[Data entries]
►
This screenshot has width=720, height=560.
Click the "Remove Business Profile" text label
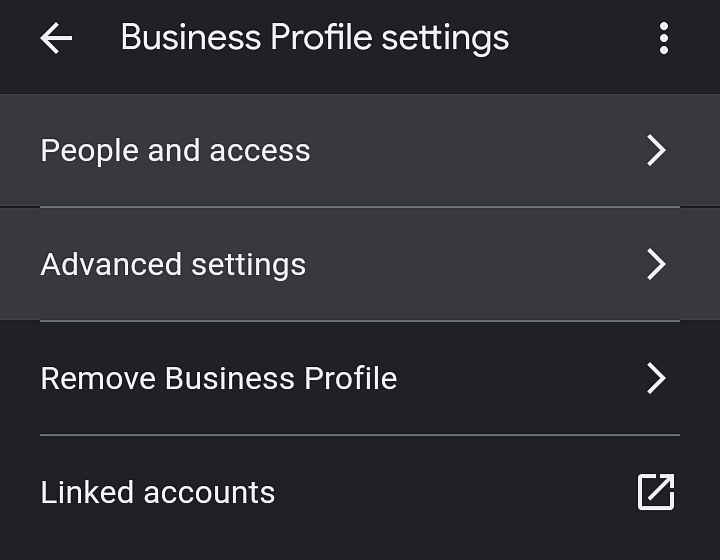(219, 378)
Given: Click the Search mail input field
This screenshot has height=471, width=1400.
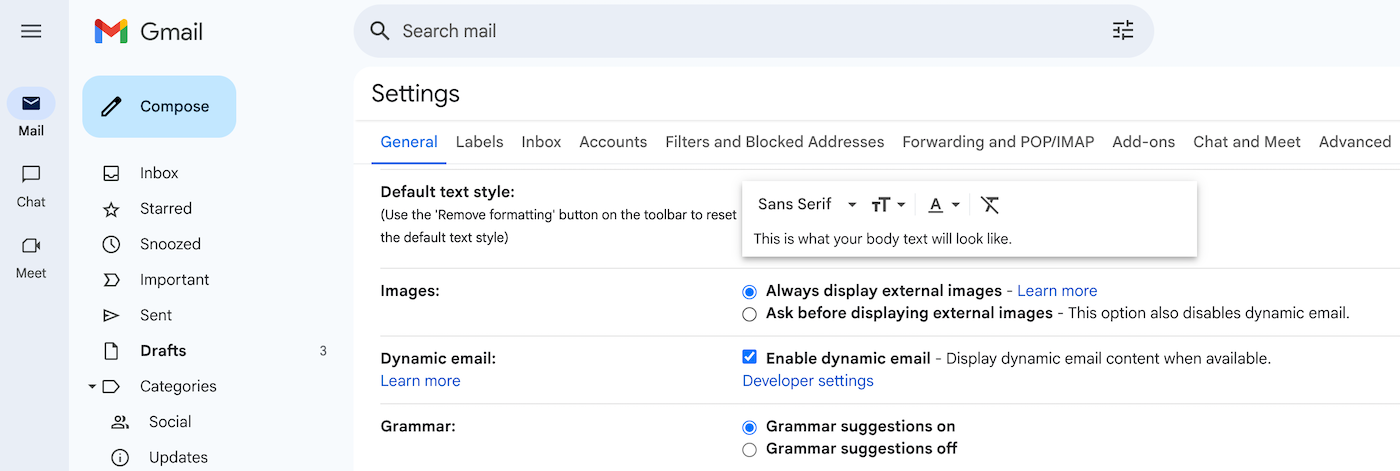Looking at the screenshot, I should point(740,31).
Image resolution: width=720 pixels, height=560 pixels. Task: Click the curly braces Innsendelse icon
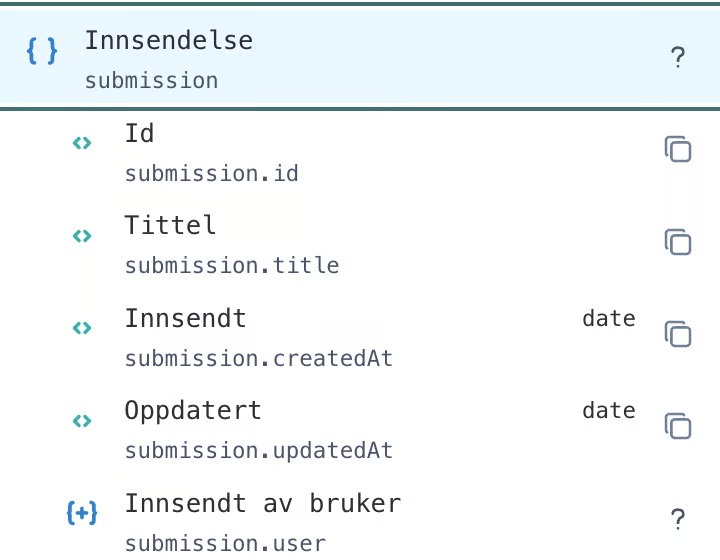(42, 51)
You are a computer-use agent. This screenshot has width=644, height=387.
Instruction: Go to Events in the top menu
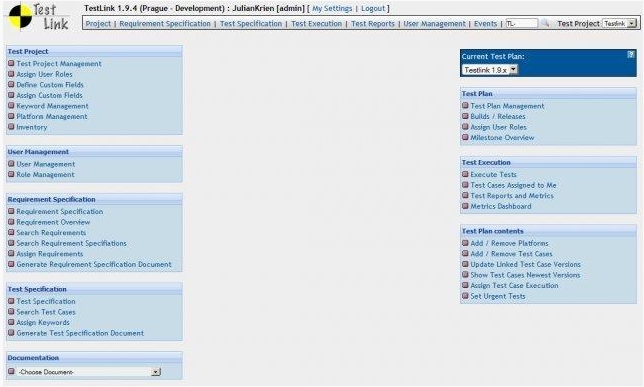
◄
-- WORK TO BE COMPLETED --
Reproduce every row above word for word, leaving out the pictures.

-- CORRECT RESULT --
This screenshot has width=720, height=560.
Click the "Remove Business Profile" text label
(219, 378)
Given: Click the Search mail input field
This screenshot has height=471, width=1400.
Looking at the screenshot, I should point(740,31).
Image resolution: width=720 pixels, height=560 pixels. Task: Click the curly braces Innsendelse icon
(42, 51)
You are a computer-use agent. This screenshot has width=644, height=387.
Instruction: Go to Events in the top menu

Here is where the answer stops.